El comendador frunció el ceño, cruzó las
manos sobre el pecho y dijo:
—Podemos enviar unos doscientos florines de
oro, es de cuanto disponemos en el tesoro de la casa, pero en lo
que a soldados se refiere…, sólo podríamos enviar media docena de
caballeros y unos diez sargentos; no podemos dejar este convento
totalmente desprotegido.
—Todo será bien recibido. Ahora nuestros
hermanos son más necesarios en Ultramar que aquí.
—Así será, pero ahora vayamos a cenar.
Mereces una buena comida, hermano.
∗ ∗ ∗
—La semana que viene serás investido como
caballero templario —le dijo Sa Guardia a Castelnou de regreso de
una cabalgada para probar una reata de nueve caballos que acababan
de recibir procedentes de una donación del conde de Bearn.
—¿Seguro?
—Claro. Esta misma mañana me lo ha
comunicado el comendador. Me ha demandado si estabas preparado, y
le he respondido que sí.
—¿Iré a Ultramar, verdad?
—De inmediato. Ya oíste al hermano que vino
de allí. Hacen faltan hombres valientes para defender Acre y las
pocas ciudades y castillos que todavía mantenemos. A mí me gustaría
ir, aunque, no sé…, tal vez estoy demasiado viejo.
—¿Viejo? Serías capaz de acabar tú solo con
una docena de infieles.
—Eso lo hice en otro tiempo, hace varios
años, cuando mis fuerzas y mis reflejos se mantenían intactos.
Ahora ya no es posible. ¿Recuerdas con qué facilidad me venciste la
última vez que pelamos en serio?
—No fue nada fácil, Raimundo, estaba agotado
y tuve que emplear mis últimas fuerzas en un ataque desesperado,
que por fortuna me dio resultado.
—Tal vez, pero yo no tuve reflejos para
proteger mi flanco de tu golpe decisivo; si hubiera sido un combate
real en pleno campo de batalla, ahora estaría muerto.

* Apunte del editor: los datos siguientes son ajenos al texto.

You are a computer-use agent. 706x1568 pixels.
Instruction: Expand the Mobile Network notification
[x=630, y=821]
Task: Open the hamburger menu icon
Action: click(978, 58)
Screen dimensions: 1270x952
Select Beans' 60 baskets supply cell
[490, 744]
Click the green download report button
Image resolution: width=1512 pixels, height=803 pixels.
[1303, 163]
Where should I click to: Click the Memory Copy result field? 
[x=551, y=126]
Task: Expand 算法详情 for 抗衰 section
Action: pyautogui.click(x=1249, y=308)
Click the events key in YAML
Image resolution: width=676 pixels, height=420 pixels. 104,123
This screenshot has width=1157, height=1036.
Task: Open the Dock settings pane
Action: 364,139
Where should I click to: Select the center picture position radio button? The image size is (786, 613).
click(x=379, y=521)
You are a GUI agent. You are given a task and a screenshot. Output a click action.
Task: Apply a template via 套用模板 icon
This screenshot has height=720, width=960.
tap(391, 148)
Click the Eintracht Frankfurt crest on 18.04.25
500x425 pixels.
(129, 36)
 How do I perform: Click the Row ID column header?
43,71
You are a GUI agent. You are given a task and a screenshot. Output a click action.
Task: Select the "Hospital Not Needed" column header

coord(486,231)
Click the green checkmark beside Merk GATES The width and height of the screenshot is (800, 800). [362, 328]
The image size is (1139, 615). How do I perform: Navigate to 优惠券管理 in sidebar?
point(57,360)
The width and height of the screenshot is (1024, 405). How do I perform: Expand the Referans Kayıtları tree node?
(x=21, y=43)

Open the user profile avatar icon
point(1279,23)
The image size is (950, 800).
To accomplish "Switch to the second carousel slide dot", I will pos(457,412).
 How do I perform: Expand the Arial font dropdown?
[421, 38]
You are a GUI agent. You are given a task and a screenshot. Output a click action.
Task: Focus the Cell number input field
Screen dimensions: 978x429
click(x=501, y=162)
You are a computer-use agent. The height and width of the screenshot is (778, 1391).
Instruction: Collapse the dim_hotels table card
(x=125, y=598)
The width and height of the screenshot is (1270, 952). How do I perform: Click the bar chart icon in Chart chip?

—¿Y tú, hermano Raimundo, vas a ir a
Ultramar? —insistió Jaime.
—Yo estuve quince años allá; sé cómo es
aquello y la dureza de cuerpo y de espíritu que hay que tener para
soportarlo. Desde que se fundó la Orden hace casi dos siglos, miles
de hermanos han muerto en defensa de la fe cristiana, de los
peregrinos y de los Santos Lugares. Yo fui herido en cuatro
ocasiones, y mis cicatrices son la prueba de que mi sangre ha
empapado la tierra de Ultramar, y volvería a dar hasta la última
gota si me dejaran ir allí. Pero la decisión ha sido tomada; mi
lugar ya no está ante Jerusalén, con la espada en la mano, sino
aquí, intentando buscar recursos para que la llama del Temple no se
apague para siempre.
»Pero no te preocupes, no estarás solo. Irá
contigo el hermano Guillem de Perelló y varios caballeros del
convento a los que ya conoces; los más jóvenes. Aquí sólo nos
quedaremos los viejos, los impedidos y los enfermos. Vosotros sois
probablemente los últimos templarios. En los años más recientes son
muy pocos los que se han acercado a la Orden para entregar su vida
al servicio de Cristo. Cuando yo profesé, hace ya más de veinte
años, nuestras casas estaban llenas de jóvenes ansiosos de empuñar
la espada en el nombre de Dios; y fíjate ahora. ¿Has visto el
dormitorio, o el comedor? Hay sitio para más de cien hermanos, pero
no llegamos a treinta entre caballeros y sargentos, y de ellos ni
siquiera la mitad están en condiciones de combatir. Sois la última,
la única esperanza de la cristiandad.